[Supplied entries]

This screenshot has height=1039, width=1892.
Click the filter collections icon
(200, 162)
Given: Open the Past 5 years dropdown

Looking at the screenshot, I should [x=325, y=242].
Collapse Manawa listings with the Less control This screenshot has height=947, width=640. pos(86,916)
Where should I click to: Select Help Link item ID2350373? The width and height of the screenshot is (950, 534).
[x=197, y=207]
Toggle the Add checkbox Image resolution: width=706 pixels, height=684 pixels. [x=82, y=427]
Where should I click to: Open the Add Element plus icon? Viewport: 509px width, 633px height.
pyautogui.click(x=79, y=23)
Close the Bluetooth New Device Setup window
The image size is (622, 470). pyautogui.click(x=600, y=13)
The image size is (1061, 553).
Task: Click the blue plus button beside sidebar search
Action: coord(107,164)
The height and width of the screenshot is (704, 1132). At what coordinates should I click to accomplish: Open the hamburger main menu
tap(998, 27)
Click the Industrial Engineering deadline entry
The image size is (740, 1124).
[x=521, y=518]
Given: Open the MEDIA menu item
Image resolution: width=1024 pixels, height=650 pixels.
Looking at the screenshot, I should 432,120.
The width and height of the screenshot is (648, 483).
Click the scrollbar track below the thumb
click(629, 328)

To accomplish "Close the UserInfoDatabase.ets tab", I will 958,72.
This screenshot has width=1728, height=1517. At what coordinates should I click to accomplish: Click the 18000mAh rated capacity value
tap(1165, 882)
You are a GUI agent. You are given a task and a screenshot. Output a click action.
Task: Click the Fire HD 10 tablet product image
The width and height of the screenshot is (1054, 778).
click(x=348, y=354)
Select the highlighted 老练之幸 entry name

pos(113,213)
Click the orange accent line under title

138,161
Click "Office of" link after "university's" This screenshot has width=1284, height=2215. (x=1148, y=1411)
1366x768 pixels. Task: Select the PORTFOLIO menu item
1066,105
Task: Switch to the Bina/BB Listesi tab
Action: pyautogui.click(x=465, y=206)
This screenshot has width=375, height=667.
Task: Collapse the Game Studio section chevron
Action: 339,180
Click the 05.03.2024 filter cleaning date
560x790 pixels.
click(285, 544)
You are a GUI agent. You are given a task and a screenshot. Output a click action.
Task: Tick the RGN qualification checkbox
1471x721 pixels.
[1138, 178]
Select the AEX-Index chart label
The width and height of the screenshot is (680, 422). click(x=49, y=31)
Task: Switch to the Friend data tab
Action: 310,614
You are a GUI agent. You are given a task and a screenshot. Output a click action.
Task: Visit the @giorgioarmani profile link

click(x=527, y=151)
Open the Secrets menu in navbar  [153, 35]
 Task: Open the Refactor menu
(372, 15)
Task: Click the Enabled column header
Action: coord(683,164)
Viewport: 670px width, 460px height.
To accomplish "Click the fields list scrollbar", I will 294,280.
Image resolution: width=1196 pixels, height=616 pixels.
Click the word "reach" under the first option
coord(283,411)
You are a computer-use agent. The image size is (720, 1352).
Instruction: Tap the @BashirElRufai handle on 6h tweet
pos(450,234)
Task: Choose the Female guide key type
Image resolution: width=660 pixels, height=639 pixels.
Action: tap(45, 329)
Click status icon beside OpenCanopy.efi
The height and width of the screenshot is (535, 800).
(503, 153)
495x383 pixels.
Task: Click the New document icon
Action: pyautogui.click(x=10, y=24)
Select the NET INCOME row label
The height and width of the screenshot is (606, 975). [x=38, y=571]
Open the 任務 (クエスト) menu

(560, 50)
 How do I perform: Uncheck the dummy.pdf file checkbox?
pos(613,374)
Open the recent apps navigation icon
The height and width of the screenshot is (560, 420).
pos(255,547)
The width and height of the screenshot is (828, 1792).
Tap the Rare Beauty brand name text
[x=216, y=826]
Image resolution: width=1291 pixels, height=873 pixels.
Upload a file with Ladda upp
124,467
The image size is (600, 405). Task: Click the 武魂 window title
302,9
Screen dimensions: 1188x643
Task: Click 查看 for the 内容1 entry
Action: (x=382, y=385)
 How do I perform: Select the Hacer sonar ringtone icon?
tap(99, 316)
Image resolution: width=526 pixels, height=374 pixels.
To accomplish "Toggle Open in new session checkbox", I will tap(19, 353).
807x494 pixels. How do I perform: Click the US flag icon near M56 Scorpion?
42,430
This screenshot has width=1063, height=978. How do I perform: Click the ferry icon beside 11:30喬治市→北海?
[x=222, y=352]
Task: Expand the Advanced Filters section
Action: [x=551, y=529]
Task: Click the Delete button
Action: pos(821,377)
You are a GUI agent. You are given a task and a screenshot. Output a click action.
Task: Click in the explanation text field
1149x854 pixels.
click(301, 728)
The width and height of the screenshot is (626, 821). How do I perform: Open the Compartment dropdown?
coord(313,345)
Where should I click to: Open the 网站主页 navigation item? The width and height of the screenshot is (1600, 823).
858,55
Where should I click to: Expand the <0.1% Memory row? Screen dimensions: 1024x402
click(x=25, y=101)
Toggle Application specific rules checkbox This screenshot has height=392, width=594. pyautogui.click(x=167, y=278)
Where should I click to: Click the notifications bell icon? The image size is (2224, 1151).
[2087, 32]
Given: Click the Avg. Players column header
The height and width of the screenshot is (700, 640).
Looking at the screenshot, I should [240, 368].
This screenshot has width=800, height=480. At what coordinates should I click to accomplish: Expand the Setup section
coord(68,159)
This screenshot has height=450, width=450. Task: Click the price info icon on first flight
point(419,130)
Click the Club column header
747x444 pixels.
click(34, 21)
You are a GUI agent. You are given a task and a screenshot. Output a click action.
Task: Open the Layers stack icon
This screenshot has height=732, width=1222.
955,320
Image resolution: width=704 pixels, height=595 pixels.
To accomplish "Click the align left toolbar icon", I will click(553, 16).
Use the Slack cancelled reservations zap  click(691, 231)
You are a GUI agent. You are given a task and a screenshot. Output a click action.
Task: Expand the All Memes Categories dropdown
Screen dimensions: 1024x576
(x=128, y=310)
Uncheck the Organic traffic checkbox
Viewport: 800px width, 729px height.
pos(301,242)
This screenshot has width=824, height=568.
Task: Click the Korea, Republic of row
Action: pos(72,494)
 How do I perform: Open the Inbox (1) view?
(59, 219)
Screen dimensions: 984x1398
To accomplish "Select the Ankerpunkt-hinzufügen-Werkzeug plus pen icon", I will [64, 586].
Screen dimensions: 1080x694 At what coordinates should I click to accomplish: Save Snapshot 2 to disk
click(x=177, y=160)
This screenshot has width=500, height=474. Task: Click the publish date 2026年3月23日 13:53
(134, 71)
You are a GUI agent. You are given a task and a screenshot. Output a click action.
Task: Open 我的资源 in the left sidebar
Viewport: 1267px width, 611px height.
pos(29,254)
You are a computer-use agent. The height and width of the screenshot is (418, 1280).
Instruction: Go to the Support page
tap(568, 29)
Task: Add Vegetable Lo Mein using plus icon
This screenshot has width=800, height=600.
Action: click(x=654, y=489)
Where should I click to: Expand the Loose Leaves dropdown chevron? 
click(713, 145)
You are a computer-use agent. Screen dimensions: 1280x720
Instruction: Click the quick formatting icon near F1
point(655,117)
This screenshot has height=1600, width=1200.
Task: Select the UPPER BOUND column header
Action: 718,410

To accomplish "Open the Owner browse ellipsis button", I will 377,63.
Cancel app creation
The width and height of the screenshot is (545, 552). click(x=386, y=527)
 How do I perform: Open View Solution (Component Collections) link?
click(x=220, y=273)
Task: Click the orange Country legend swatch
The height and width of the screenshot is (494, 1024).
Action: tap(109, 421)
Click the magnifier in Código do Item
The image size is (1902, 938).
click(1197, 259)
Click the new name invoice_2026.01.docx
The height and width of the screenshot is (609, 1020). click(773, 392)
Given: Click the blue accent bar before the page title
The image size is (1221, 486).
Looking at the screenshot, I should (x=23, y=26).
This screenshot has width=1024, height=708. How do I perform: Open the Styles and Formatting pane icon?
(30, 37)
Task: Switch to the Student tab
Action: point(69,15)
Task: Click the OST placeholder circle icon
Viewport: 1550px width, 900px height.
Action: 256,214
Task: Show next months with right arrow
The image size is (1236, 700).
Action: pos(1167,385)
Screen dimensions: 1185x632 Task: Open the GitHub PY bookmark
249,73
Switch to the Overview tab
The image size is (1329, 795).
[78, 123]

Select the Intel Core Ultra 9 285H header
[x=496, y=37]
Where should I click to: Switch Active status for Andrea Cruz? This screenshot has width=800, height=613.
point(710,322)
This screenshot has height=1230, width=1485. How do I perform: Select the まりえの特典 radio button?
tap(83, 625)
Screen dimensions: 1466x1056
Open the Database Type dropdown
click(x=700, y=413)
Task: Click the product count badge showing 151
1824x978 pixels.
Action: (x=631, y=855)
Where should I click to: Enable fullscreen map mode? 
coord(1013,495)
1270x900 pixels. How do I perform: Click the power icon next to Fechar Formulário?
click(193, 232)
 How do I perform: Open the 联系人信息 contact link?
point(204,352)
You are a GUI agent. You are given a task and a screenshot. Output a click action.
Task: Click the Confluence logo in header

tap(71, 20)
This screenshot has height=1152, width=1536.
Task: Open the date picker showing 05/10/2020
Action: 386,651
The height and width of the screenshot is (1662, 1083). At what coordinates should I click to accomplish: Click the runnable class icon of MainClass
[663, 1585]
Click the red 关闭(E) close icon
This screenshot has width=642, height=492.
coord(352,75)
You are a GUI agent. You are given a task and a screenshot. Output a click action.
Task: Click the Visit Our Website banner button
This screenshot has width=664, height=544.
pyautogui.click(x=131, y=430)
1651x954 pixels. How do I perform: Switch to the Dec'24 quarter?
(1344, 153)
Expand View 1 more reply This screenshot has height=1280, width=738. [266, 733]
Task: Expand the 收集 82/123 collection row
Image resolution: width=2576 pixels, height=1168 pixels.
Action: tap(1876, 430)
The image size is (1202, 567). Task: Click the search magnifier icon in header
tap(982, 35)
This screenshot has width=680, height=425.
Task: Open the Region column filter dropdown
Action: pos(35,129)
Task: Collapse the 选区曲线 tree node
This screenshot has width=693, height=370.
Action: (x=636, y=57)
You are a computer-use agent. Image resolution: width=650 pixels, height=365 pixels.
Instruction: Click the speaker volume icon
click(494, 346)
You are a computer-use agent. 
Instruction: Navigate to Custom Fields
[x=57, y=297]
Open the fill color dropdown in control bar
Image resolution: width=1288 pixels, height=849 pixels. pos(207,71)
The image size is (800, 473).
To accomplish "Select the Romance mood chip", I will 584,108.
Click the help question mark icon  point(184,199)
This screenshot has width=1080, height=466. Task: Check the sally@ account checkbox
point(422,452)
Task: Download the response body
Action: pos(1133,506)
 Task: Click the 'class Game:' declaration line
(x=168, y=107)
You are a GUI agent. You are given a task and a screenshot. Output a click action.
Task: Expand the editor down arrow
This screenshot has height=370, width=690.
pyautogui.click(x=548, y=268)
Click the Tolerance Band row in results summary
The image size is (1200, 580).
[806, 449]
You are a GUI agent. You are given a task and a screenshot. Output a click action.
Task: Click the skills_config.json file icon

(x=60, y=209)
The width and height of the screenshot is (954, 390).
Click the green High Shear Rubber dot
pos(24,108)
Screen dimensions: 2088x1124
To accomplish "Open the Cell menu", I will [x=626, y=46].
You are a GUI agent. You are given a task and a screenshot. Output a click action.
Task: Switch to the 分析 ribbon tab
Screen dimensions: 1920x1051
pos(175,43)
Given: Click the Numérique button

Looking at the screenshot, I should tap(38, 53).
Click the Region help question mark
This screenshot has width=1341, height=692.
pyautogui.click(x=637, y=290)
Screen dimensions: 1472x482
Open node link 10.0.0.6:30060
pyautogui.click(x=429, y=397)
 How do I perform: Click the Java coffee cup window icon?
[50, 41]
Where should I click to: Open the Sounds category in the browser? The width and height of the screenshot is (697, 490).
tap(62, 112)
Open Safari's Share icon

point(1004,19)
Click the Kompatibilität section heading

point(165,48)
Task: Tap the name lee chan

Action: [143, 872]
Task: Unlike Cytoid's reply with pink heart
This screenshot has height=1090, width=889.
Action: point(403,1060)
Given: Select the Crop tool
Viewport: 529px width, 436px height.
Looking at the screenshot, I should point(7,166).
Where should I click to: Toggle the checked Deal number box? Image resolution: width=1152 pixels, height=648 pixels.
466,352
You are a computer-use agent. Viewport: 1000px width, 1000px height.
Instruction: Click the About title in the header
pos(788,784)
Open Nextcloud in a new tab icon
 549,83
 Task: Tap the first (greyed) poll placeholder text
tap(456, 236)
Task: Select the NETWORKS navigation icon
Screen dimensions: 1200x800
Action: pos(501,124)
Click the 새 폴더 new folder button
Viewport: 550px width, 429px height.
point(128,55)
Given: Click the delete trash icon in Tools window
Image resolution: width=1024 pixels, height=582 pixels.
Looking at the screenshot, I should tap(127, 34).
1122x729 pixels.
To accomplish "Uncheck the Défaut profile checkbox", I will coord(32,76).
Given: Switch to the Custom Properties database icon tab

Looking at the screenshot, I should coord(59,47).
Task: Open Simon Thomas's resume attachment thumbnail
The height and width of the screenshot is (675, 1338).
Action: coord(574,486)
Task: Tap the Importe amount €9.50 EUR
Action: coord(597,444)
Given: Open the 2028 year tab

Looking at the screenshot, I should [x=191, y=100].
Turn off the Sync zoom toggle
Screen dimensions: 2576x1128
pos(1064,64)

[/Supplied entries]

Try it: Copy each line from the entries above that has the word "reply" in it.

Answer below:
Expand View 1 more reply This screenshot has height=1280, width=738. [266, 733]
Task: Unlike Cytoid's reply with pink heart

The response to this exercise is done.